The president of the Calgary and Area Physicians Association says doctors in Alberta are working in an atmosphere of fear and intimidation.
Dr. Lloyd Maybaum said he wrote some internal emails to colleagues in 2008 to try to save the psychiatric treatment wing at a new south Calgary hospital.
Someone leaked one of the emails to the media.
Maybaum said he then received a letter from a health executive accusing him of making inflammatory and inaccurate statements.
He was told he would be removed from the planning committee of the hospital if he continued making such statements, Maybaum said Friday.
"It clearly spelled out that you're in a conflict of interest, you shouldn't be sending out any of these emails without them being ratified ... [and that] you'll be removed from the position if you continue," he said.
He stopped sending out emails after that.
''If I don't go forward, I'm contributing to the problem.' —Dr.

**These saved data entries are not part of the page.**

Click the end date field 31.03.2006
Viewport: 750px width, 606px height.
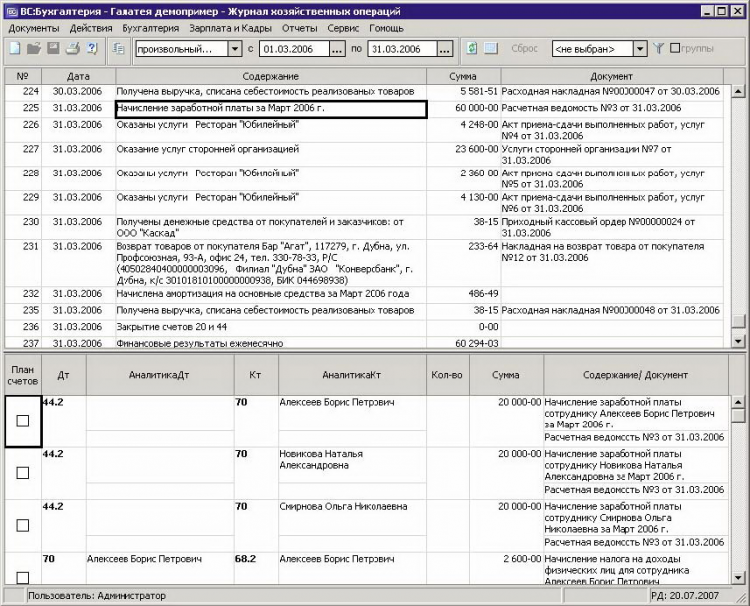[x=395, y=49]
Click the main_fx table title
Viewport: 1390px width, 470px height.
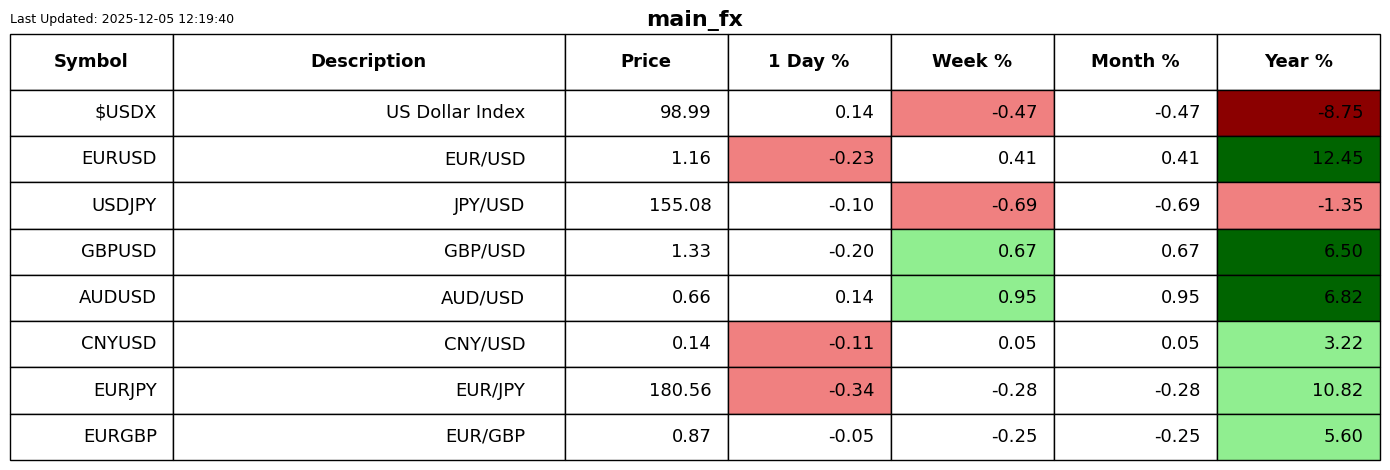point(695,19)
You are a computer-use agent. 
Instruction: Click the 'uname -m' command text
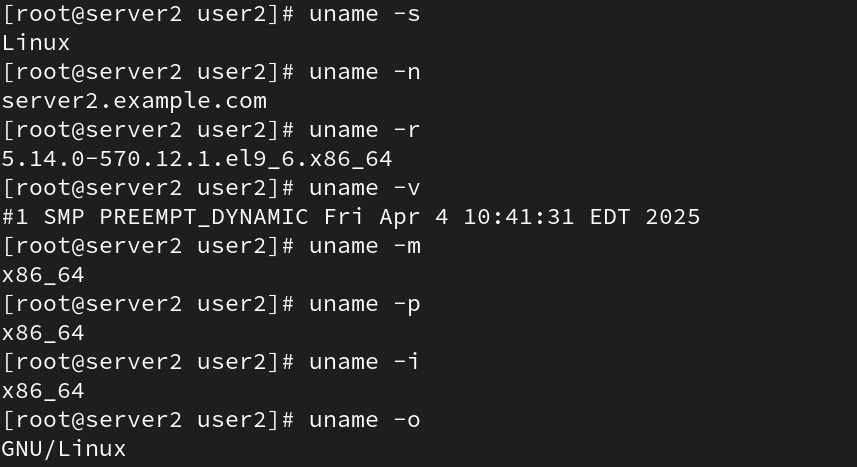365,246
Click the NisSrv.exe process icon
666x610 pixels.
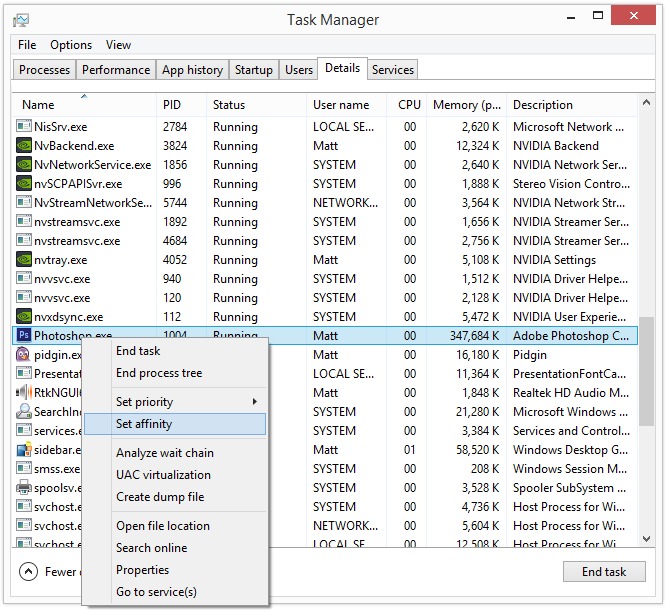pos(25,127)
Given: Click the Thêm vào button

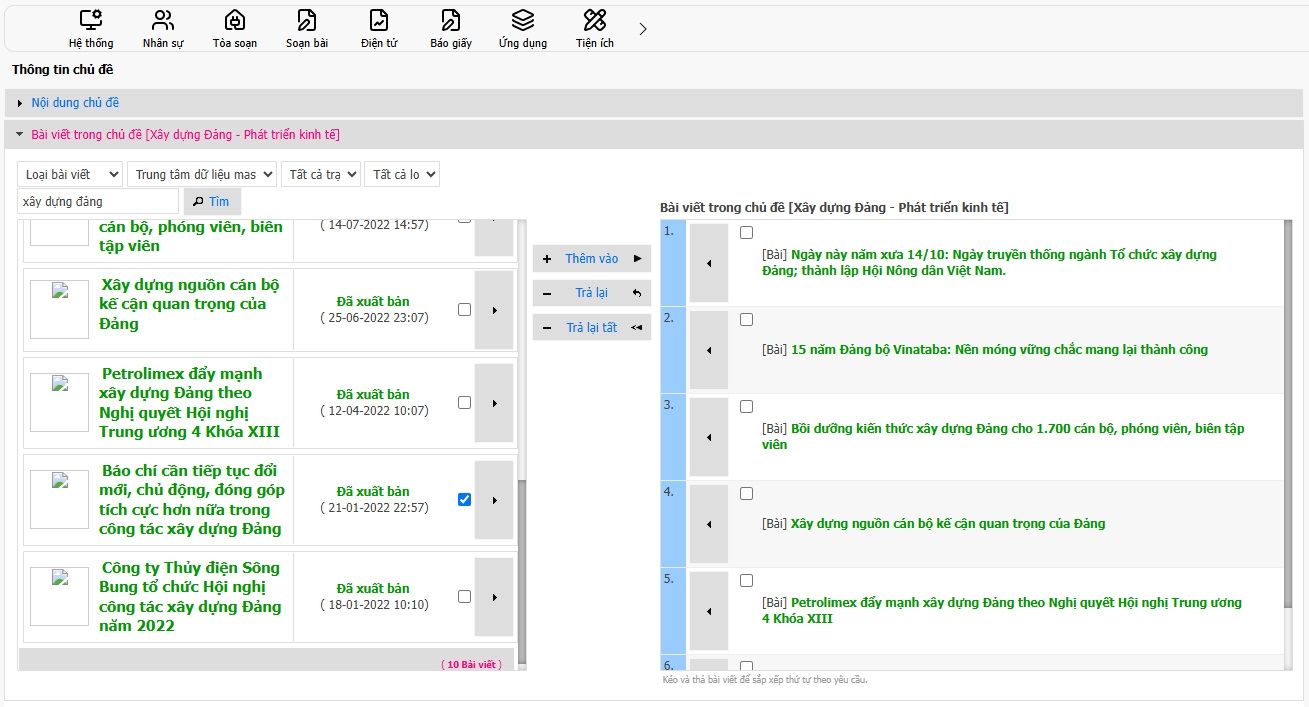Looking at the screenshot, I should [592, 259].
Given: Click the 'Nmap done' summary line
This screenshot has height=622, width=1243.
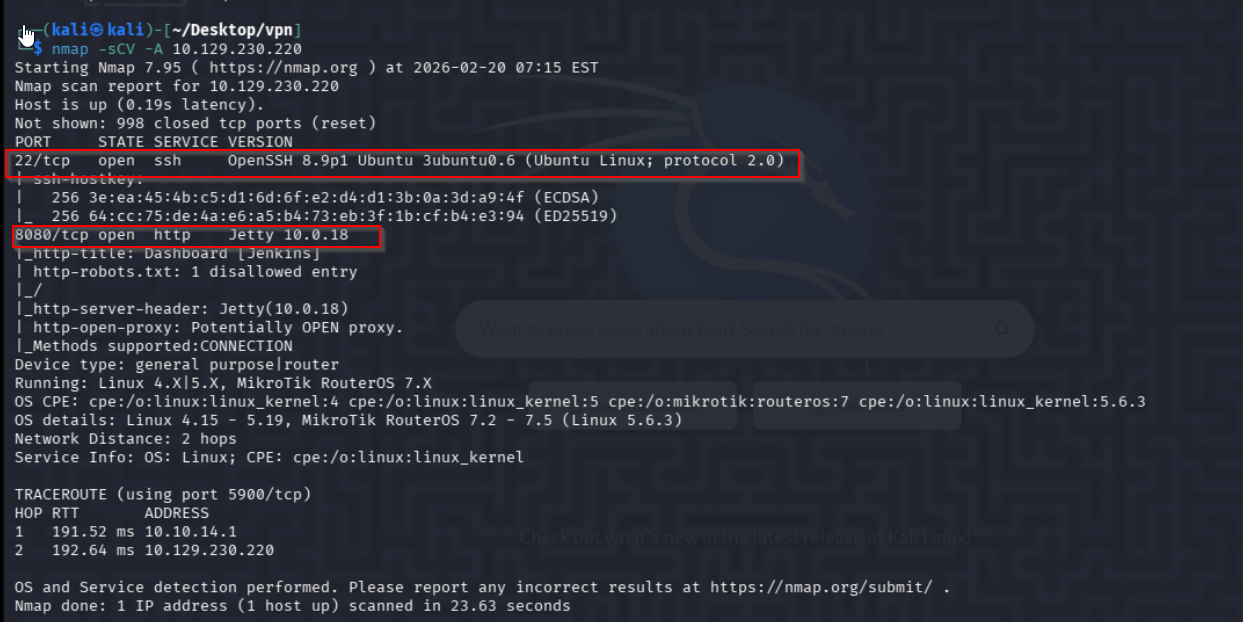Looking at the screenshot, I should (292, 606).
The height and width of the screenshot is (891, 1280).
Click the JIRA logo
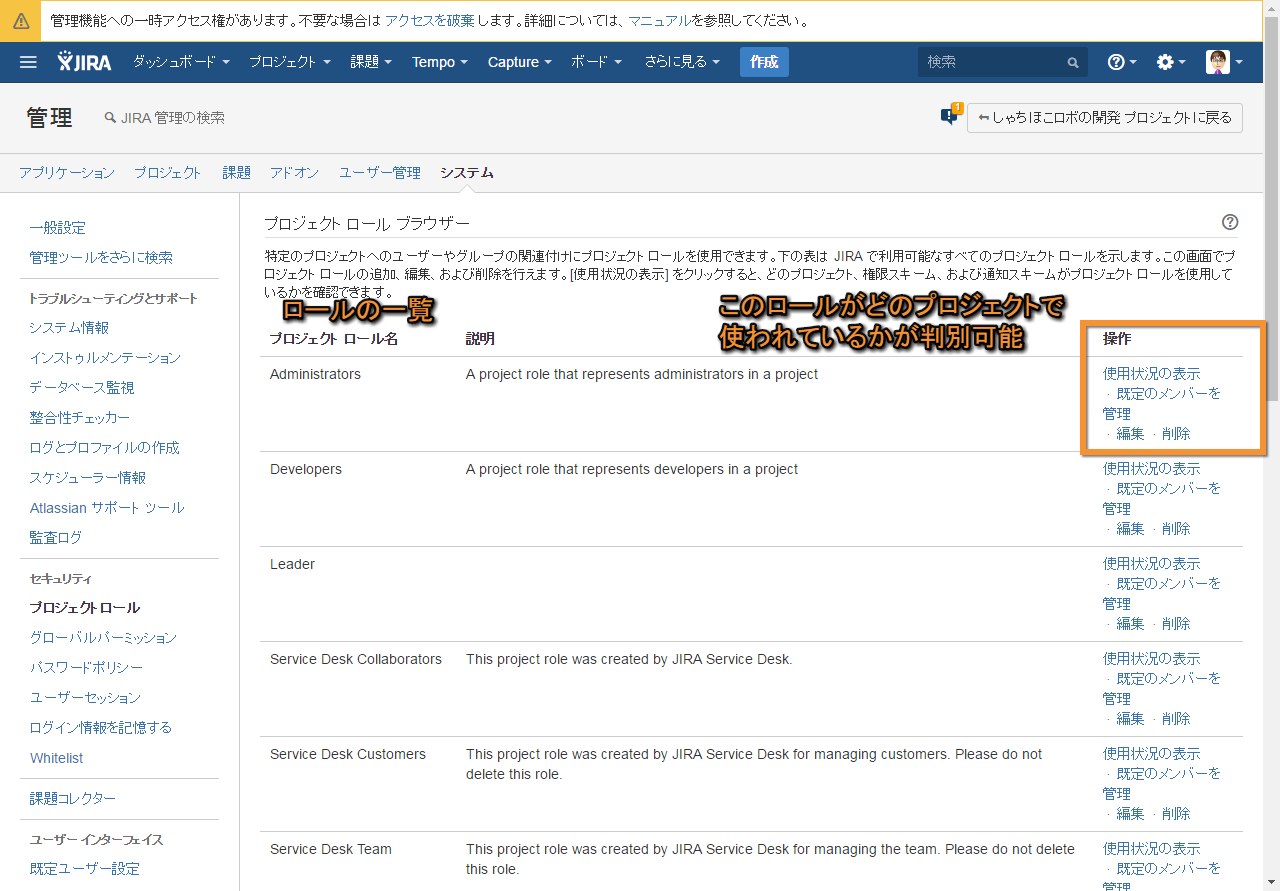(88, 62)
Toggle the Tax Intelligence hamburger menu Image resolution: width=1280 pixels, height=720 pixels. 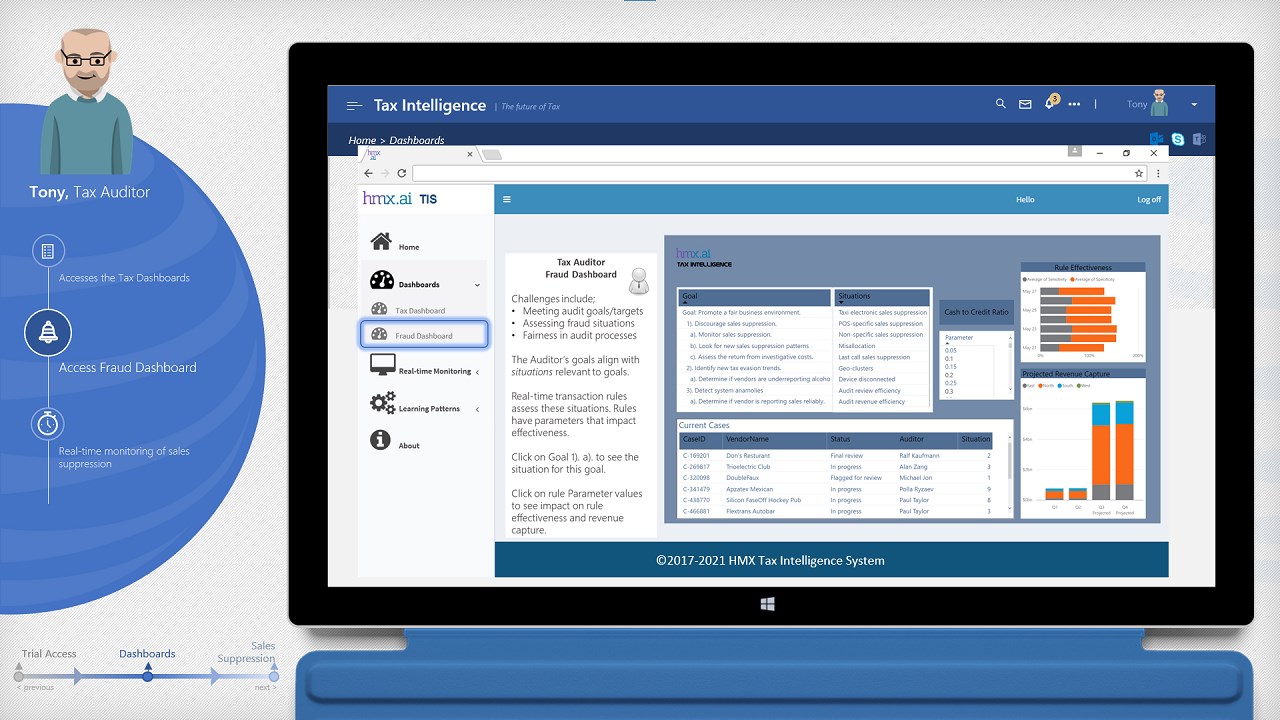pos(354,105)
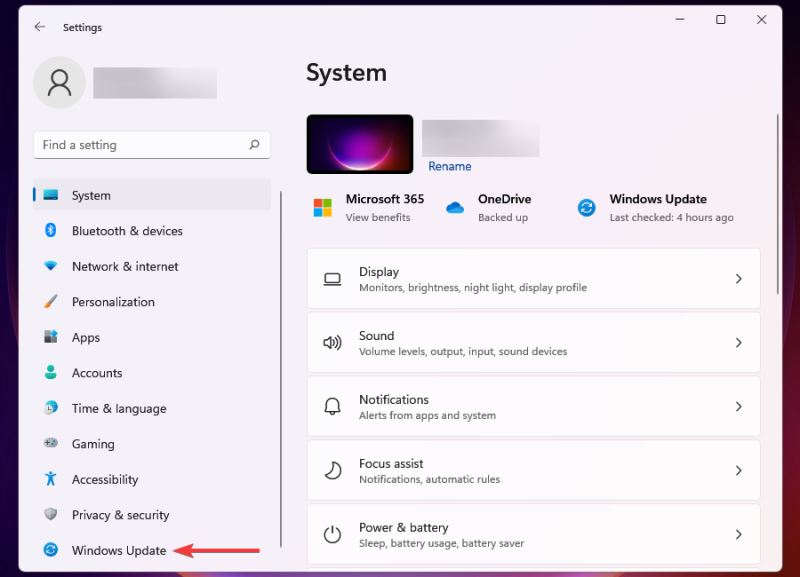
Task: Open View benefits under Microsoft 365
Action: click(x=381, y=217)
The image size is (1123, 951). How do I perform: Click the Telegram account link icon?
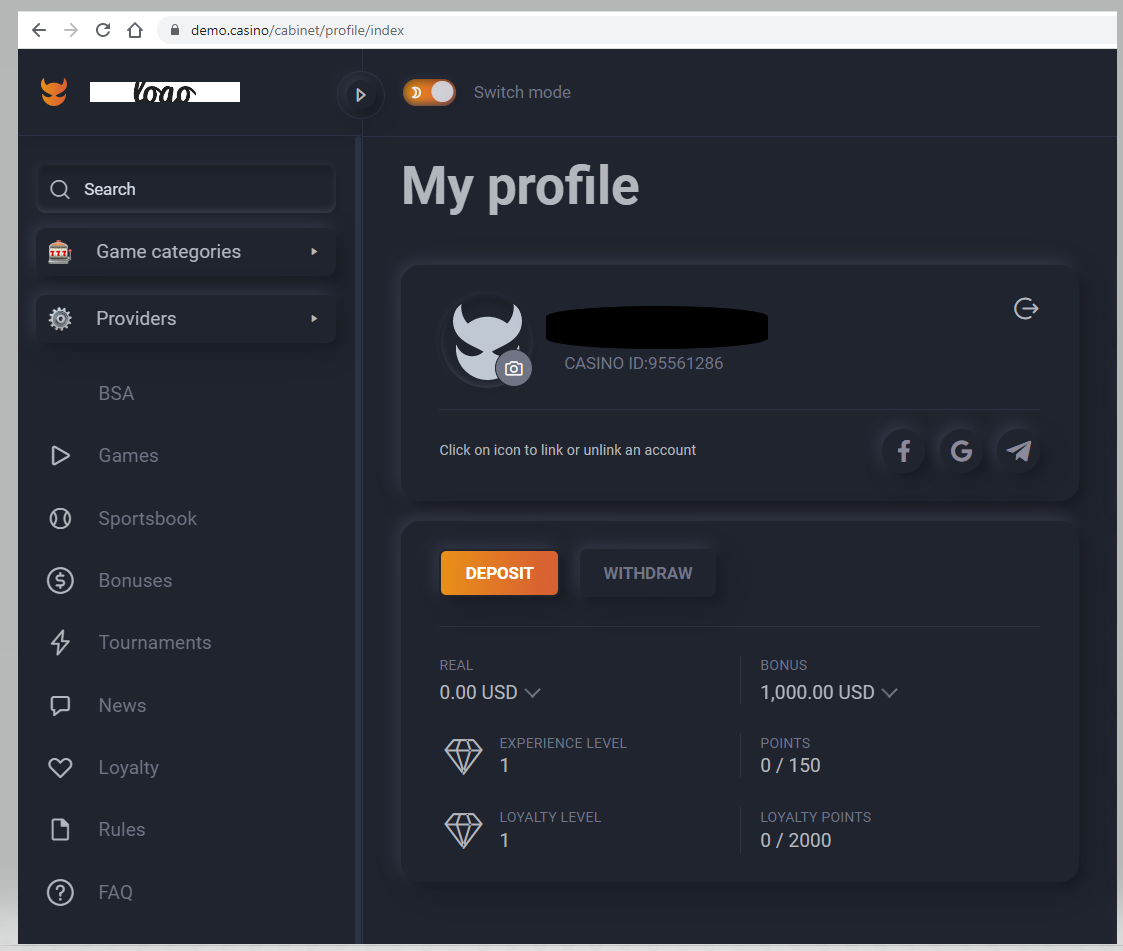[1018, 451]
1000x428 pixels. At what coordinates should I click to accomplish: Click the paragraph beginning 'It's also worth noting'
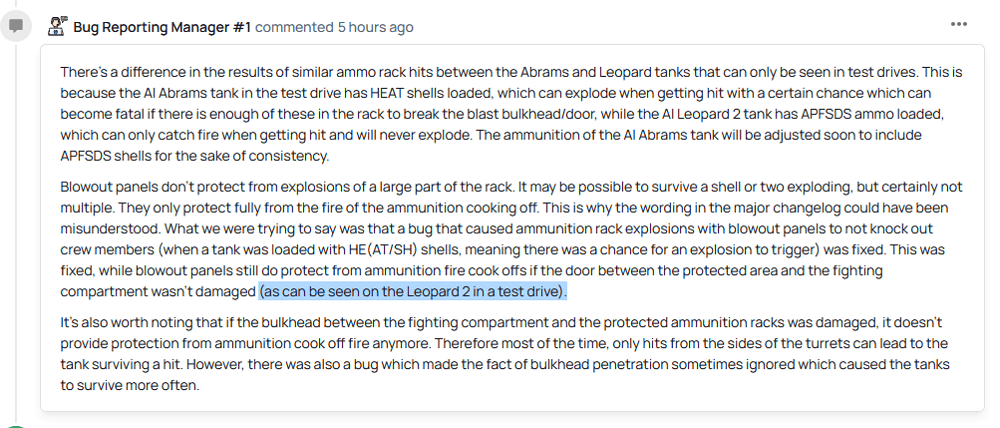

Lloyd Maybaum
When Maybaum attended an Alberta Medical Association last weekend, he said he heard from several doctors who are afraid to speak out about health-care issues.
He said he was still getting calls expressing similar sentiments this week.
"By and large they're all fearful," Maybaum said. "And so this problem is real and it's tangible and anyone that suggests that it isn't is completely out of touch and out of tune with health-care workers."
The Health Quality Council of Alberta is conducting a review of emergency and cancer care wait times.
Allegations have been made by independent MLA Raj Sherman that doctors were told to keep quiet about the number of people dying while waiting for treatment.
Maybaum said the AMA has established its own committee to look at ways to improve the situation.
The Alberta Liberal Party has said health-care workers are too scared to come forward and that demands for a public inquiry have gone nowhere.
"The government continues to ignore the evidence that the health-care system is in crisis," said Liberal Leader David Swann.
The Stelmach government said the review done by the Health Quality Council would be better than a public inquiry because it would get answers faster.
"We have an independent review … that is being done by one of the most credible organizations on health in our province. They have set their own terms of reference, they will be choosing a panel of experts to both advise and another panel … to actually perform this review," said Health Minister Gene Zwozdesky.
"And they're going to comment on it in three months, in six months, and have it done and over in nine months."
Maybaum said he feels it's his duty to tell his story.
"If I don't go forward, I'm contributing to the problem," he said. "Physicians and all health-care workers need to be able to come forward."